*INSTRUCTIONS FOR THE TASK*
Keep only those lines of the records that include the string "dropdown".

*ENTRIES SHOWN*
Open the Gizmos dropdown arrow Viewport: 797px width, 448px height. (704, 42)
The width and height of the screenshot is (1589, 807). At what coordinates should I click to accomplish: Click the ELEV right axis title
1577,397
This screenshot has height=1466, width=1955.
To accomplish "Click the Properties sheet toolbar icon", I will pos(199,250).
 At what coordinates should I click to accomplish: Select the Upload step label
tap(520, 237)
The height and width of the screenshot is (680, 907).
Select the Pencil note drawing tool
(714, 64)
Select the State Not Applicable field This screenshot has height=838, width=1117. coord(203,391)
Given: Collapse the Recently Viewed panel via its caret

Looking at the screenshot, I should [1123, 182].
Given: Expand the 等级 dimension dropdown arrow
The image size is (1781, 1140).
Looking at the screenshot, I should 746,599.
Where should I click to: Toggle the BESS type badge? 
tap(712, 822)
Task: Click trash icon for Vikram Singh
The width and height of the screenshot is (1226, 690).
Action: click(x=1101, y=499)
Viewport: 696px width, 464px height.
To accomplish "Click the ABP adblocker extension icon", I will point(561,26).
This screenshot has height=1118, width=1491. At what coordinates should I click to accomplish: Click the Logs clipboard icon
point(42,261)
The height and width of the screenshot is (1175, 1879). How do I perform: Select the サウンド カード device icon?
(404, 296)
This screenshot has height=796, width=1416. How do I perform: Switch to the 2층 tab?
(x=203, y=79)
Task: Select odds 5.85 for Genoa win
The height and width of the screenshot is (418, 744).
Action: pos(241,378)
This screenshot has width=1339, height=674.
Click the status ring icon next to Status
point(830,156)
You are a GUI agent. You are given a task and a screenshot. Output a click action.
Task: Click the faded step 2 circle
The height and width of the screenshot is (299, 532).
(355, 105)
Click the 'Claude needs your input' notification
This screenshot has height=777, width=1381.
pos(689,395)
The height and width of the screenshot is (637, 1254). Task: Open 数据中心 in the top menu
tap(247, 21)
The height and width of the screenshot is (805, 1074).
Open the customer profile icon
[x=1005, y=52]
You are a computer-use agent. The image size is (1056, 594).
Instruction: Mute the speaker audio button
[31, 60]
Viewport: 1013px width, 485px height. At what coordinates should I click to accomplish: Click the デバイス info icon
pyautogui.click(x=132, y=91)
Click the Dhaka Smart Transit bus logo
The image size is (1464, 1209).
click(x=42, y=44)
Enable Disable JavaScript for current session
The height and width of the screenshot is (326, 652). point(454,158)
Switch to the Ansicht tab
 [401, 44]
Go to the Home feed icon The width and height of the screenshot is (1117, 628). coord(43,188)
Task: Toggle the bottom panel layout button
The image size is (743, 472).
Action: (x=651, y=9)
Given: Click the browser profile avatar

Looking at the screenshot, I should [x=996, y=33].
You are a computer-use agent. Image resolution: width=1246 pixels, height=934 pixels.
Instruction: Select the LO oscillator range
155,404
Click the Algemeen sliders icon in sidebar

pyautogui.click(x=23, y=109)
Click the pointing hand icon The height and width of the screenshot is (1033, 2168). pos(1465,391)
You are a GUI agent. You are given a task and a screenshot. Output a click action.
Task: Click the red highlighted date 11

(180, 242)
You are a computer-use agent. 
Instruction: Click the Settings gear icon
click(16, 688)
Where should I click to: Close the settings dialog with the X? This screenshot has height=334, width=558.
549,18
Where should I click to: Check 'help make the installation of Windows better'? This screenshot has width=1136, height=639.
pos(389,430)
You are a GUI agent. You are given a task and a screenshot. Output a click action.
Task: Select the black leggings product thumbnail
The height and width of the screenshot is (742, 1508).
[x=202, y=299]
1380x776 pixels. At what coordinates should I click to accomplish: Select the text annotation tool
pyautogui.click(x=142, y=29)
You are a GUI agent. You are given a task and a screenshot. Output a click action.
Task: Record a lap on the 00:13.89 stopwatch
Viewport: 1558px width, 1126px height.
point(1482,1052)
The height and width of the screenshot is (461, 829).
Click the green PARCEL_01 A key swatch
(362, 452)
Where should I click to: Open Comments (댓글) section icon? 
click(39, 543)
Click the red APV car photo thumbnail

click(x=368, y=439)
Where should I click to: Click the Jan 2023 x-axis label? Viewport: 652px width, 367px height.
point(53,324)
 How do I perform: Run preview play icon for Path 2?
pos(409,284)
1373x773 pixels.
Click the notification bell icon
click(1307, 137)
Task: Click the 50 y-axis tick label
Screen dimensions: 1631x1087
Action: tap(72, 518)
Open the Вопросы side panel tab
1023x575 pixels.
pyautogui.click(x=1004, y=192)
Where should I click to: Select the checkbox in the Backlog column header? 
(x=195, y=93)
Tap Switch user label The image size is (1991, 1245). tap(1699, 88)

*FINAL ANSWER*
Open the Gizmos dropdown arrow Viewport: 797px width, 448px height. (704, 42)
Given: Expand the 等级 dimension dropdown arrow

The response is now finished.